RemeGen Co. Ltd. announced that its independently developed mesothelin-targeting antibody-drug conjugate (ADC), RC88, has recently received Investigational New Drug (IND) approval from the U.S. Food and Drug Administration (FDA) for Phase II clinical trials in the treatment of gynecological tumors. The company is poised to launch international multicenter clinical studies in the United States, China, the European Union, and other regions.

The open-label, randomized, dose optimization phase 2 study aims to enroll participants in multiple countries to further clarify the optimal dosage, effectiveness, and safety of RC88 monotherapy in the treatment of patients with platinum-resistant recurrent epithelial ovarian, fallopian tube, and primary peritoneal cancers. Independently developed by RemeGen, RC88 is a novel ADC drug targeting mesothelin (MSLN), it consists of a recombinant humanized anti-MSLN monoclonal antibody linked to the microtubule inhibitor monomethyl auristatin E (MMAE), which acts as a microtubule inhibitor. RC88 has high affinity for MSLN and can specifically bind to overexpressing MSLN tissues and has clearly displayed a terminating effect on tumor cells with various expression levels of MSLN.

Epithelial ovarian cancer (EOC) remains a significant cause of cancer deaths among women, with no effective screening methods. When diagnosed, over 70% of patients have already reached an advanced stage, with most patients relapsing within two years. As the interval between relapses gradually shortens, these patients eventually progress from platinum-sensitive to platinum-resistant relapses.

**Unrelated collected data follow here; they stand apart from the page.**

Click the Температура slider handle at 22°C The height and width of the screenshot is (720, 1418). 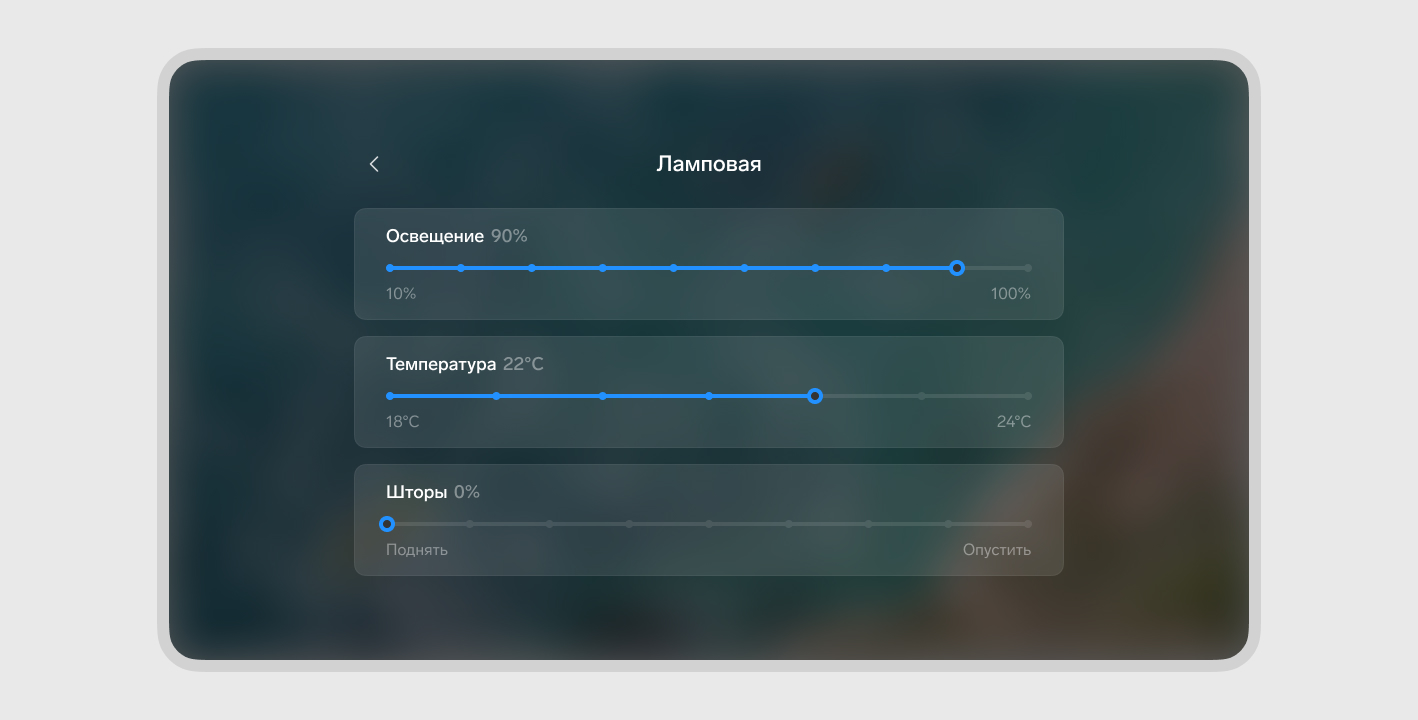pos(815,396)
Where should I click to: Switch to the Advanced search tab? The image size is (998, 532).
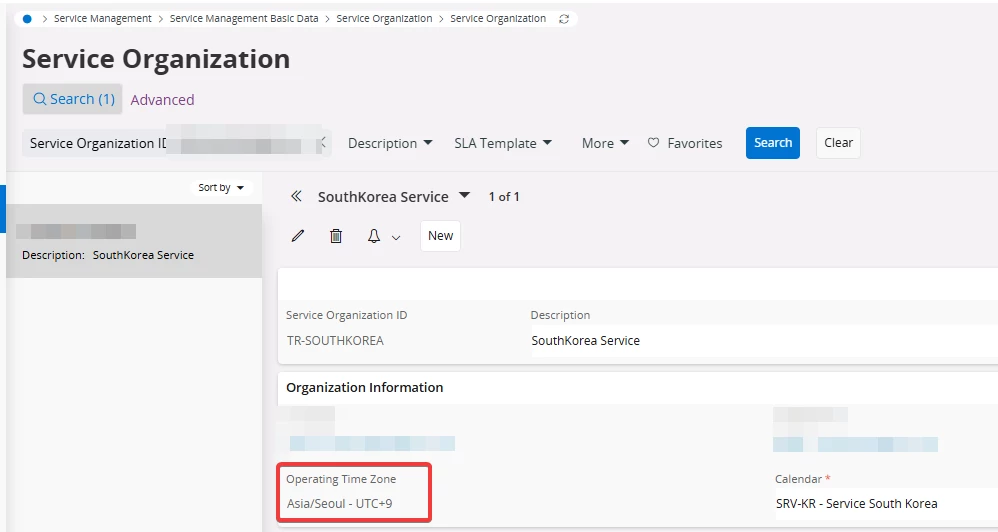point(162,100)
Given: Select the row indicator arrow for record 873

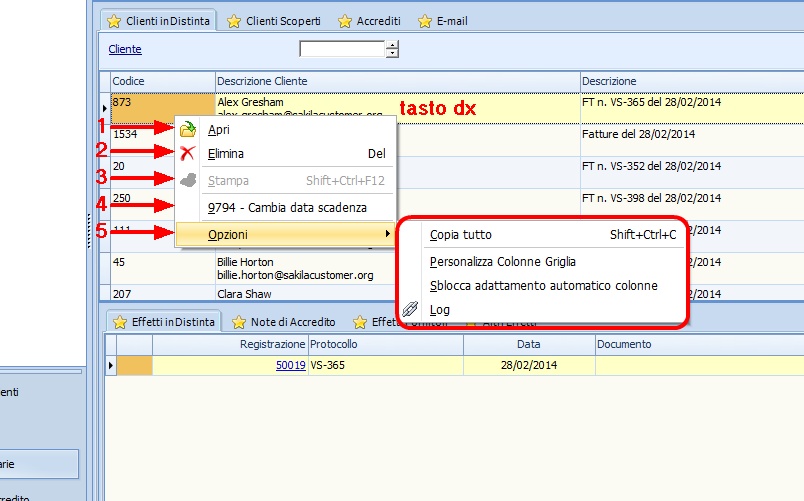Looking at the screenshot, I should tap(105, 107).
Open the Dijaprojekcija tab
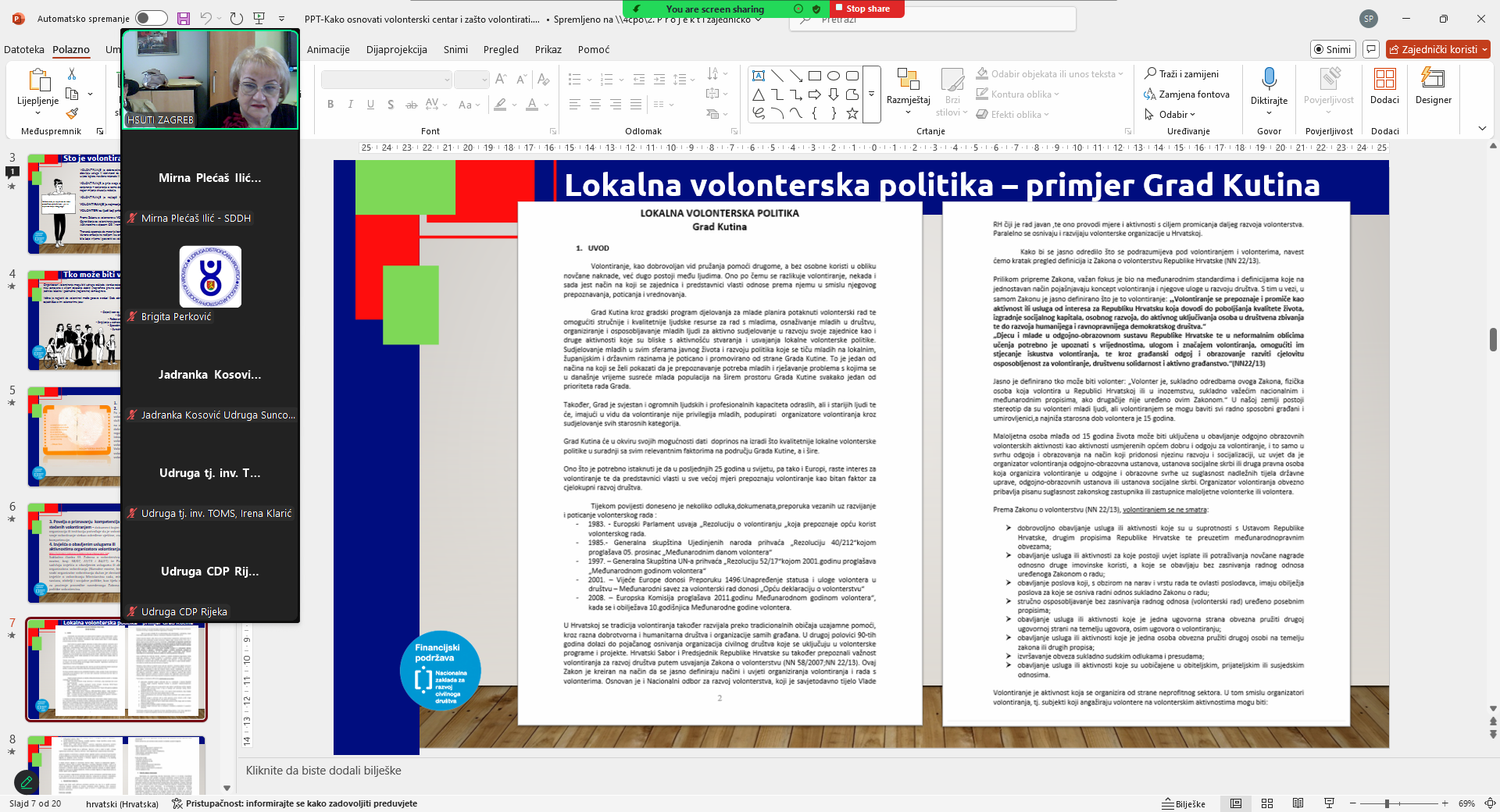1500x812 pixels. pos(396,49)
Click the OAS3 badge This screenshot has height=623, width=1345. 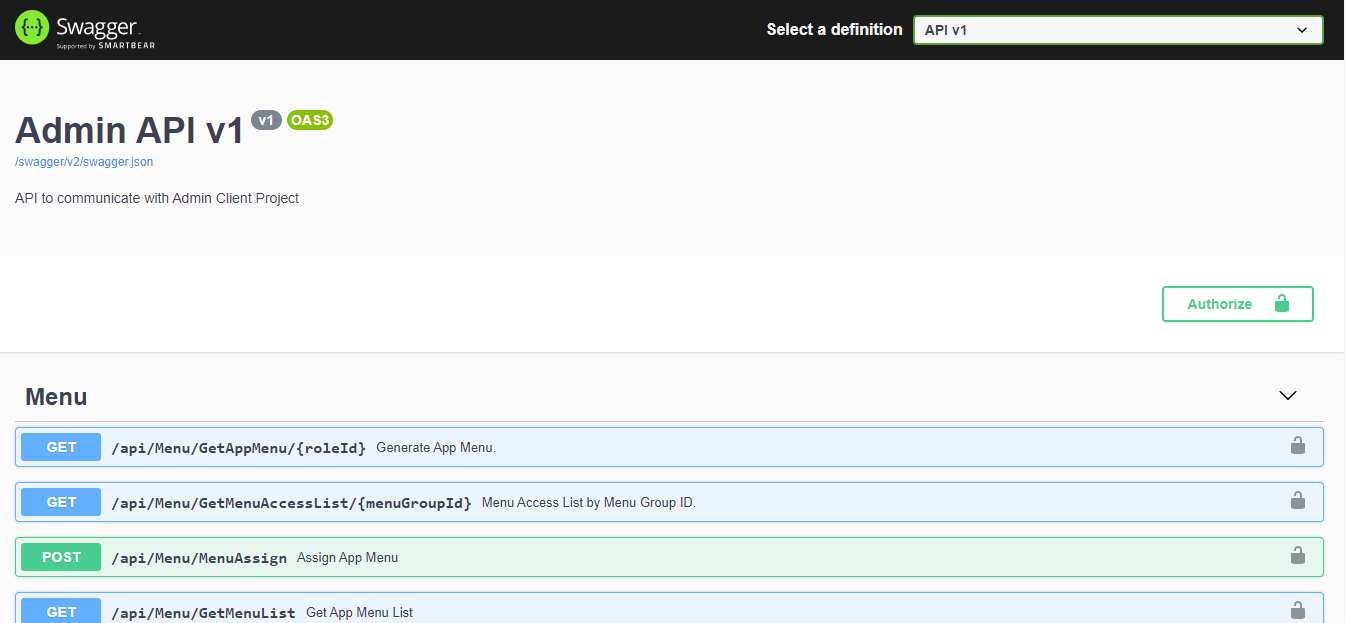pyautogui.click(x=310, y=120)
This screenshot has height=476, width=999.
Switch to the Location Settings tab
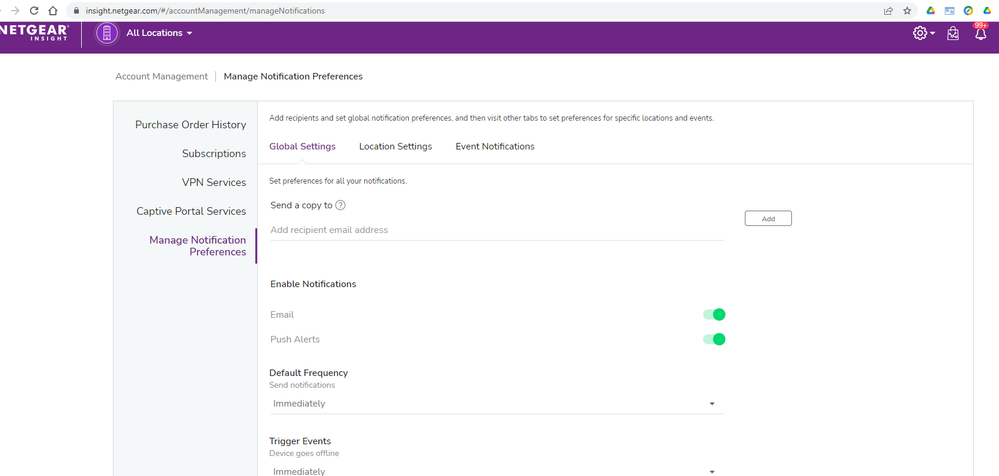click(395, 147)
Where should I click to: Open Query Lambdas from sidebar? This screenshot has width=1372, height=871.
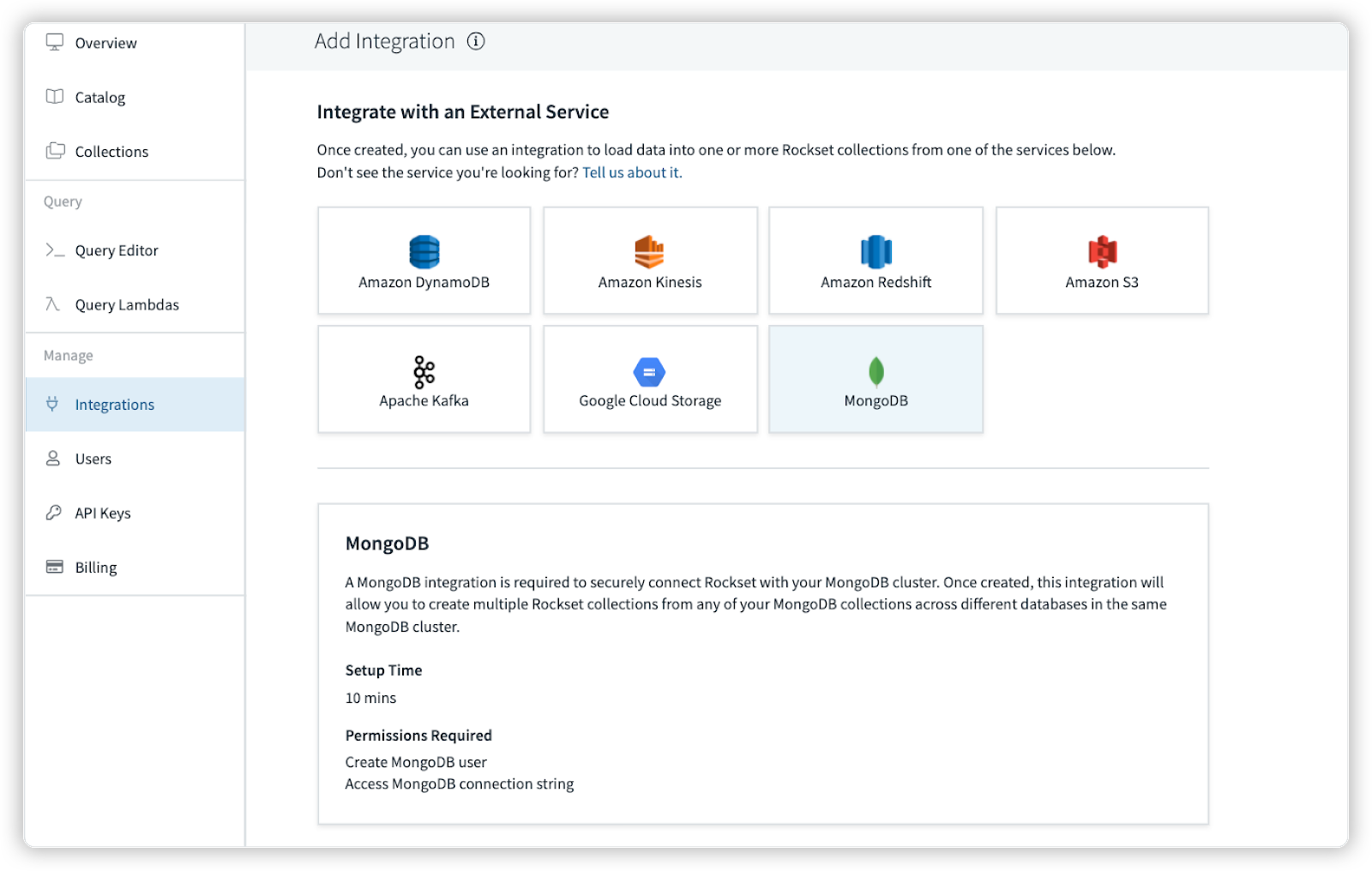click(x=127, y=304)
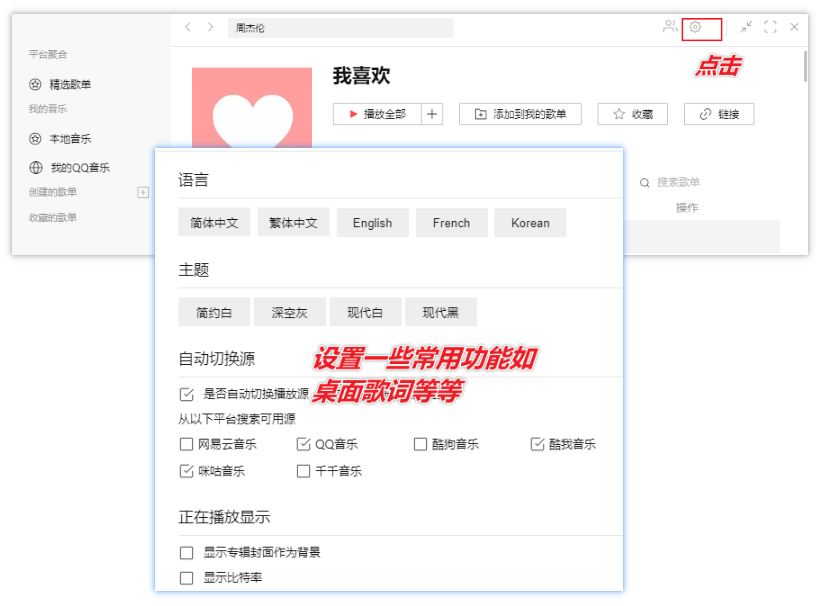Click the back navigation arrow
The height and width of the screenshot is (606, 826).
(188, 29)
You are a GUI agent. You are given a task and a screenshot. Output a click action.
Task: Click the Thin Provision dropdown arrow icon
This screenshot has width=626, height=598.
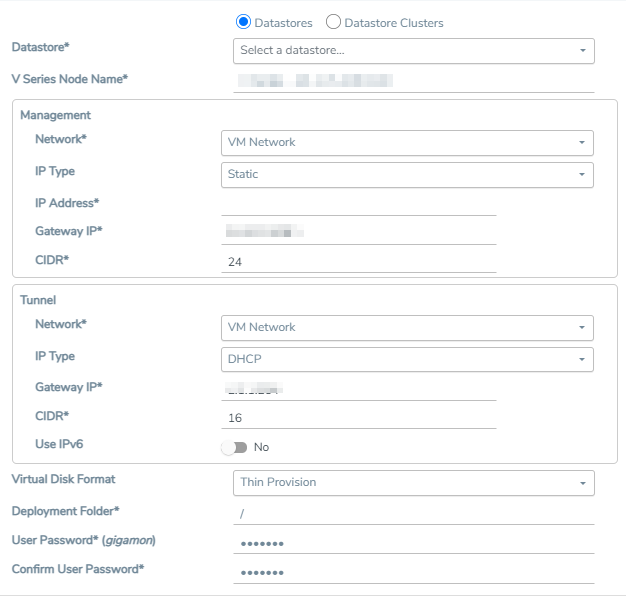(582, 483)
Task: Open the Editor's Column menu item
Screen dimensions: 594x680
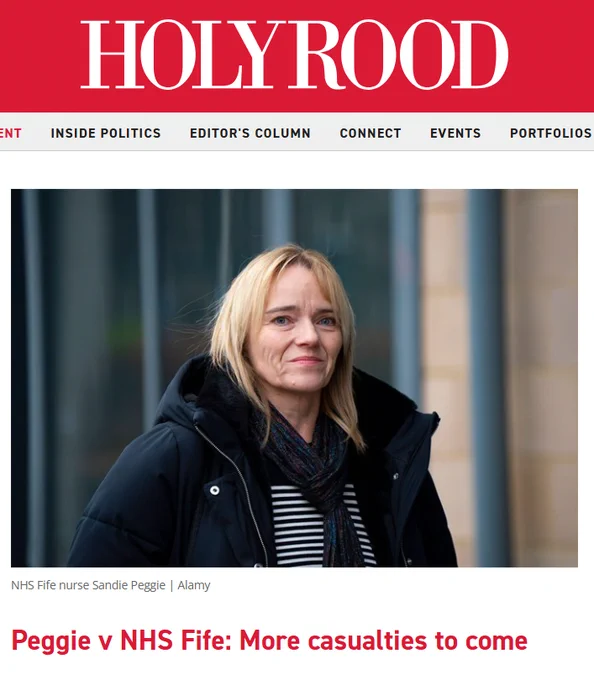Action: 250,133
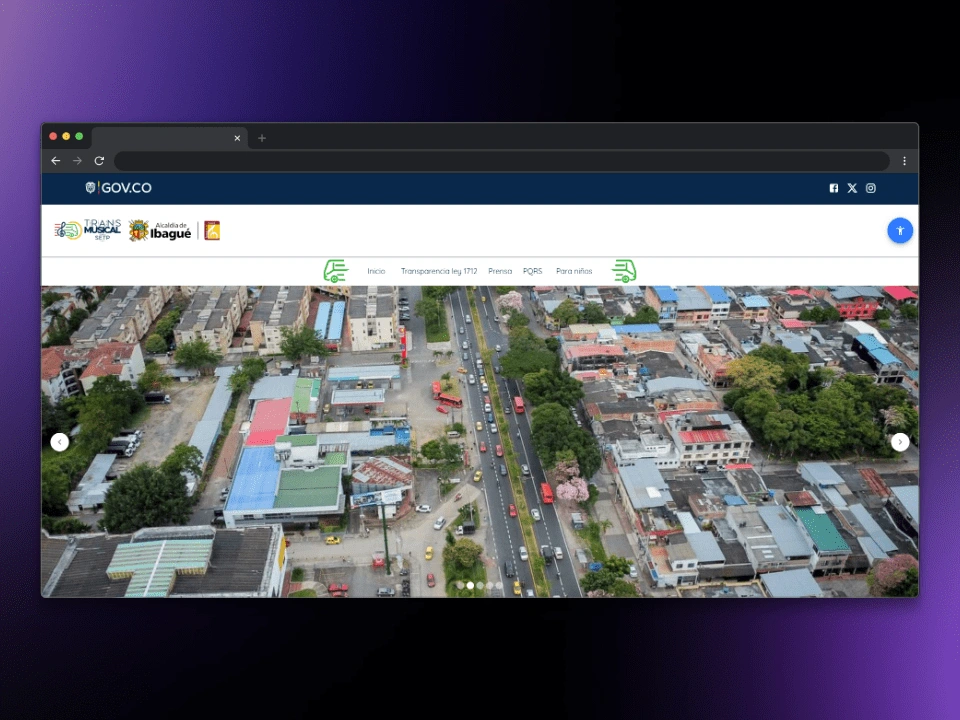This screenshot has width=960, height=720.
Task: Show previous carousel slide
Action: click(x=59, y=442)
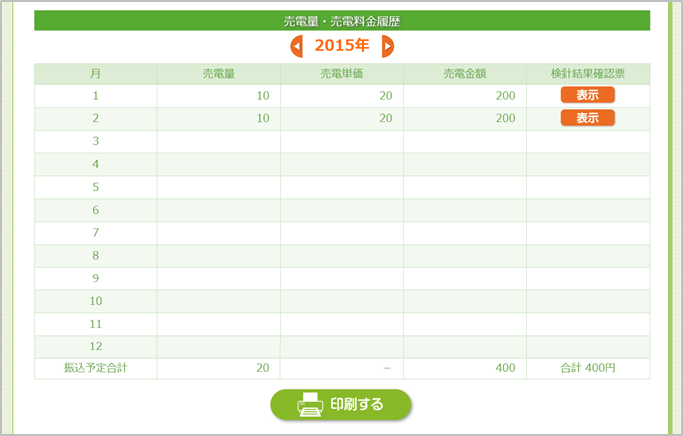Click the 検針結果確認票 column header
Viewport: 683px width, 436px height.
(x=588, y=74)
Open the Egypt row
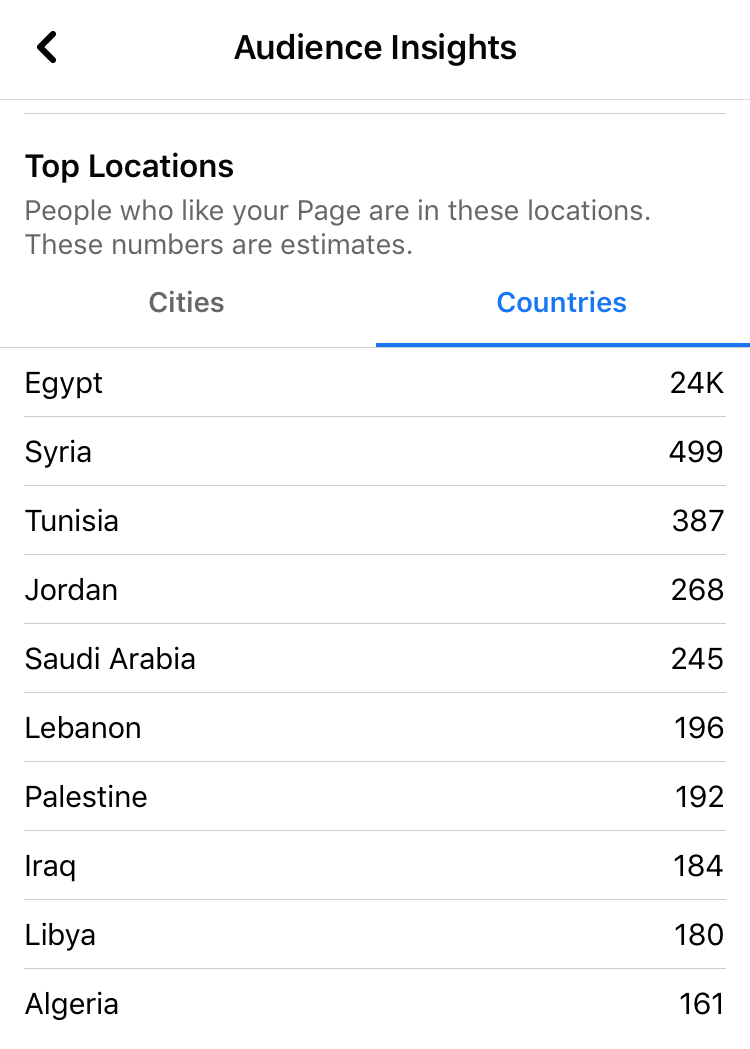This screenshot has width=750, height=1049. pyautogui.click(x=375, y=383)
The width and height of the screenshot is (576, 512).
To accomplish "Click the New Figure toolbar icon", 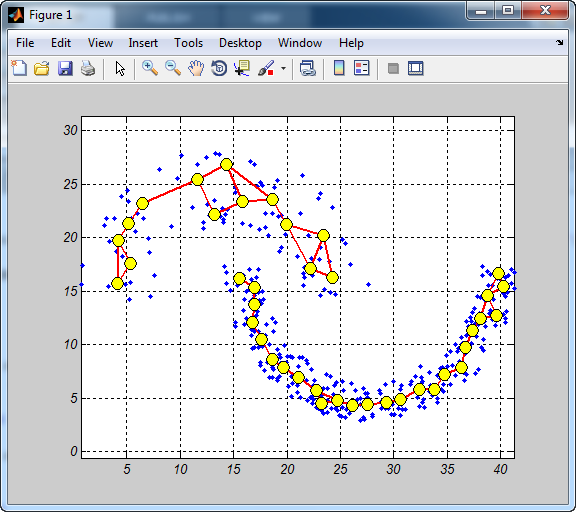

Treatment of EOC relies on satisfactory cytoreduction and platinum-based chemotherapy and although most advanced ovarian cancers are initially platinum-sensitive, almost all patients eventually develop platinum resistance, resulting in limited overall survival and extremely limited treatment options and poor prognosis for patients with platinum-resistant recurrent ovarian cancer (PROC). Moreover, chemotherapy drugs are highly toxic with patients unable to tolerate multiple lines which has created a dilemma and challenge in the treatment of recurrent ovarian cancer meaning more effective treatment options are necessary to improve the quality of life of patients. The later the stage and the more aggressive the ovarian cancer, the higher the expression rate of mesothelin which is what makes RC88 unique in that it specifically targets mesothelin.

In EOC, the expression rate of MSLN can be higher, up to 97%. The differential expression of MSLN in tissue tissues and normal tissues makes it a natural and highly potential drug target. There are currently no other ADC drugs targeting mesothelin on the market bolstering RemeGen's commitment to providing solutions for the great unmet clinical need of patients suffering from life-threatening illnesses globally.

Furthermore, this year marked a significant advancement with the approval of the Phase I/II clinical study of RC88 combined with Sintilimab in treating advanced malignant solid tumors.